Abstract 1738
Background
For Japanese pts, there are limited data of a small phase II trial of FFX (Okusaka, Cancer Sci 2014). In this multi-center retrospective study, we previously reported the preliminary results focusing on adverse events (AEs) of FFX (Ozaka, 2016 Gastrointestinal Cancers Symposium). In this presentation, we report updated results including efficacy.
Methods
The subjects were unresectable/recurrent PC pts who received FFX in practice during one year from 20 December 2013 and were followed until December 2015.
Results
Totally, 400 pts were registered from 27 institutions in Japan. One pt was excluded from the analysis because of no administration of CPT-11. Pts characteristics were: median age 63 years; ECOG-PS 0/1/2 70/29/1%; disease status recurrent (rec)/locally advanced (LA)/metastatic (met) 20/20/60%; prior chemotherapy yes/no 37/63%; biliary stent before FFX 23%; UGT1A1 polymorphism *28 and *6 wild /single heterozygous/homozygous or double heterozygous 55/38/4%. 273 pts (68%) met the inclusion criteria of the Japanese phase II trial (ECOG-PS 6 M, adequate organ function). Median number of treatment cycles was 6. The relative dose intensities of L-OHP, CPT-11, bolus 5-FU and infusional 5-FU were 73%, 66%, 7%, 80%. The main grade 3/4 AEs were neutropenia (64%), leucopenia (31%), anorexia (14%), febrile neutropenia (13%). There were 5 treatment-related deaths. Multivariate analysis showed that female (Odds ratio (OR) 1.67; 95% CI, 1.07–2.61), ECOG-PS (OR 1.65; 1.06-2.57) and serum albumin level (OR 1.64; 1.08–2.49) were significant predictive factors of grade 3/4 AEs. Median overall (OS) and progression-free survivals (PFS) were 327 (95% CI, 294–360) and 140 (95% CI, 122–158) days. The overall response and disease control rates were 20% and 62%. Limited to the first-line chemotherapy, median OS and PFS by disease status (rec/LA/met) were 150/563/336 and 100/230/147 days.
Conclusions
Practical use of FFX for Japanese pts with unresectable/recurrent PC showed acceptable toxicities and compatible efficacy to the previous clinical trials.
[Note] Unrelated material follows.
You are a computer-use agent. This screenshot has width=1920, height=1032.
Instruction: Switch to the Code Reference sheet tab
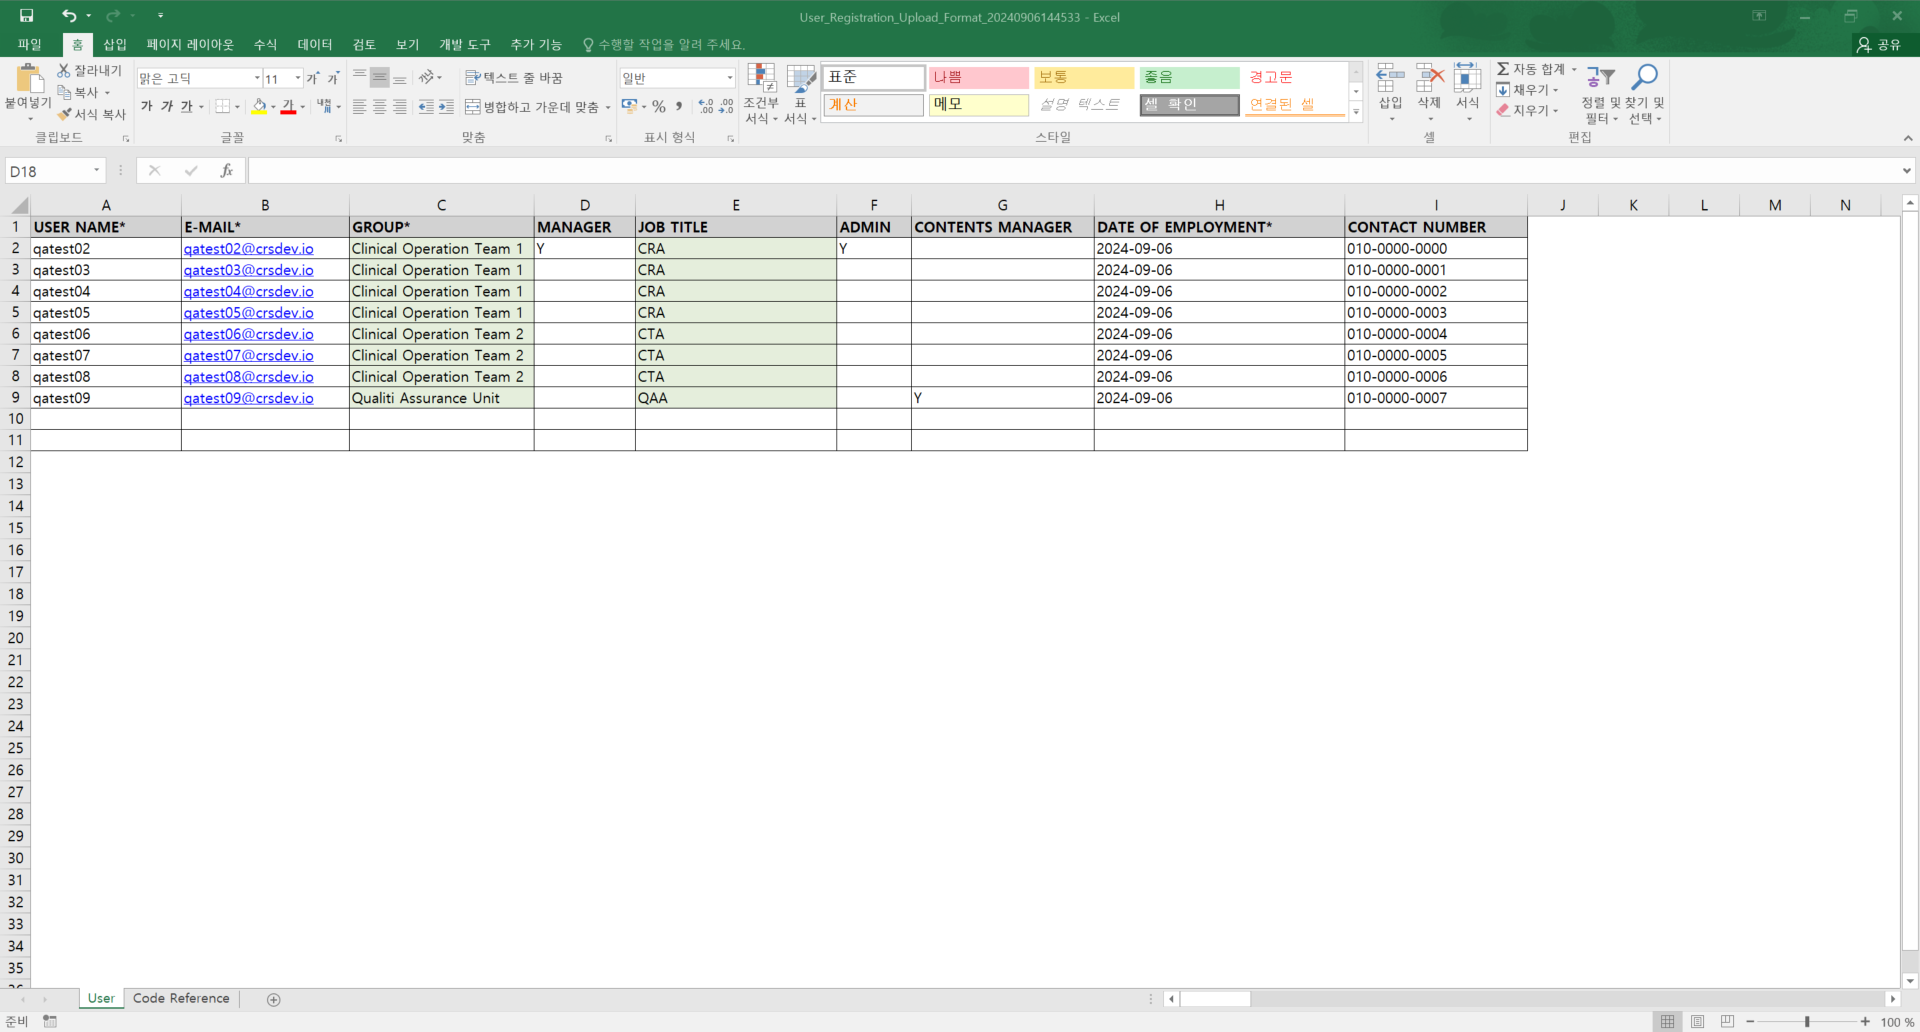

Clinical trial identification
UMIN000014658 26 July 2014
Legal entity responsible for the study
N/A
Funding
Yakult Honsha Co.,Ltd., and Daiichi Sankyo Co.,Ltd.
Disclosure
N. Mizuno: Research funding: Taiho Pharmaceutical Co. Ltd., Merck Serono, AstraZeneca, Zeria Pharmaceutical, NanoCarrier, Eisai, MSD. Honoraria: Taiho Pharmaceutical Co. Ltd., Elli Lilly Japan K.K., Yakult Honsha Novartis, Pfizer, Kyowa-Hakko Kirin. N. Boku: Honorarium fron Yakult. H. Ueno: Honoraria: Taiho Pharmaceutical, Yakult Honsha, Chugai Pharmaceutical. Research Funding: Taiho Pharmaceutical, OncoTherapy Science, Eli Lilly Japan, Merck Serono Japan, Zeria Pharmaceutical, NanoCarrier. S. Kobayashi: Yakult Honsha: Honoraria: S. Nakamori: Eizai. Y. Yachi: Employee of Daiichi Sankyo CO., LTD. T. Henmi: Employee of Yakult Honsha Co.,Ltd. A. Fukutomi: Honoraria: Yakult Honsha Co.,Ltd, Daiichi Sankyo CO., LTD. All other authors have declared no conflicts of interest.